■ Your assignment: For each line of the listing that contains "dimensions", make a copy and return it.
-- -- --
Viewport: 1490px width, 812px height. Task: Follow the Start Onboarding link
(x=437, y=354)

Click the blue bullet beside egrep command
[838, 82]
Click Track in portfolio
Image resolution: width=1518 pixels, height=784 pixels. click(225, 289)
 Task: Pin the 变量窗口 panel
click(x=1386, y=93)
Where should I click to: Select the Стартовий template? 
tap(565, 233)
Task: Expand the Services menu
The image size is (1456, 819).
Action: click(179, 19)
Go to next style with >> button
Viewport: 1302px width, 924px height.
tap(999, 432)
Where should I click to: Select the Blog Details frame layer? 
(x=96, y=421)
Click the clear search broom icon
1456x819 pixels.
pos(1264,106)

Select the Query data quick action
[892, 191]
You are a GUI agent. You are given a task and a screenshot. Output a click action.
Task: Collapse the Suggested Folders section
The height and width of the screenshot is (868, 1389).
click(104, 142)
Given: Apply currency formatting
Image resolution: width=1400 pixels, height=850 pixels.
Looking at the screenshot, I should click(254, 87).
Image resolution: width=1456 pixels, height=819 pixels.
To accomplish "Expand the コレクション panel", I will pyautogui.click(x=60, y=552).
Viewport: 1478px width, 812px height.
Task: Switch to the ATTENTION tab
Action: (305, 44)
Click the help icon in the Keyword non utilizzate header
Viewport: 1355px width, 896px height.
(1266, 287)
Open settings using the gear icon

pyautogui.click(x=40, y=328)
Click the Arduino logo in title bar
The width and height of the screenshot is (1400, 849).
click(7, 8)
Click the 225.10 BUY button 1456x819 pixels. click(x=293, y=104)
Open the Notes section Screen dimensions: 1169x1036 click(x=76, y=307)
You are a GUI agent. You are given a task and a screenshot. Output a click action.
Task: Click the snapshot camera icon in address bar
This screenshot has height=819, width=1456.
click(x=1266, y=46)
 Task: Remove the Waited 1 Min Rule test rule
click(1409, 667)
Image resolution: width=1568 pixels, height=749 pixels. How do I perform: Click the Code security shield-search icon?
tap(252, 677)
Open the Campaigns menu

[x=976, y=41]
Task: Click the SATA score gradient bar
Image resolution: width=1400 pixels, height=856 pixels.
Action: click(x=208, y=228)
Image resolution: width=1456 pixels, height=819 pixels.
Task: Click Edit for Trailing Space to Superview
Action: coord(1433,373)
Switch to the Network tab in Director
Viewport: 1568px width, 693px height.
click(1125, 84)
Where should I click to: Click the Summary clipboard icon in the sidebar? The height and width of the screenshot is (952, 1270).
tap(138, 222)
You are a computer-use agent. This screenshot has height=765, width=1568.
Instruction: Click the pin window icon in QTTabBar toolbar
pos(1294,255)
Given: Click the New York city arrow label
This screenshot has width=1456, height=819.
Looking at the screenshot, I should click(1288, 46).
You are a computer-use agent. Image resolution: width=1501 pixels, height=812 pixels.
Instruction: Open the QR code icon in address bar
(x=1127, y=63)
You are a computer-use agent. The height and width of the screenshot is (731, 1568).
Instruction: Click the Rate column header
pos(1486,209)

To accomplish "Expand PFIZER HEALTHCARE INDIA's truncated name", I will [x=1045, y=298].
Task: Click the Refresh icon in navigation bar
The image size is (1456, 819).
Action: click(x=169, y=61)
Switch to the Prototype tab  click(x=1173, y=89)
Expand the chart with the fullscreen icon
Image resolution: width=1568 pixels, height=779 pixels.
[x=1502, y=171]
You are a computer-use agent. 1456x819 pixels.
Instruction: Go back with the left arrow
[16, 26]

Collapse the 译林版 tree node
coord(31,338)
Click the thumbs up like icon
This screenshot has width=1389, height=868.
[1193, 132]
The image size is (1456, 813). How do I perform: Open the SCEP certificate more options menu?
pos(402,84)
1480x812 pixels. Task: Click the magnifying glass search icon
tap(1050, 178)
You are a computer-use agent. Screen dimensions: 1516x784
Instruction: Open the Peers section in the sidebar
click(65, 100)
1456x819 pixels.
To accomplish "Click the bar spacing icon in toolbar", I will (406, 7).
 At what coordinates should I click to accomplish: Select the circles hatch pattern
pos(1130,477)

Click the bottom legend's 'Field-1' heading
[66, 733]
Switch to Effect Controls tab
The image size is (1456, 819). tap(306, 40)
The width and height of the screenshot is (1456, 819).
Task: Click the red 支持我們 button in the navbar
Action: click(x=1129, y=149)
-- -- --
■ Answer to this task:
Open the Notes section Screen dimensions: 1169x1036 click(x=76, y=307)
You are a computer-use agent. Screen dimensions: 1516x784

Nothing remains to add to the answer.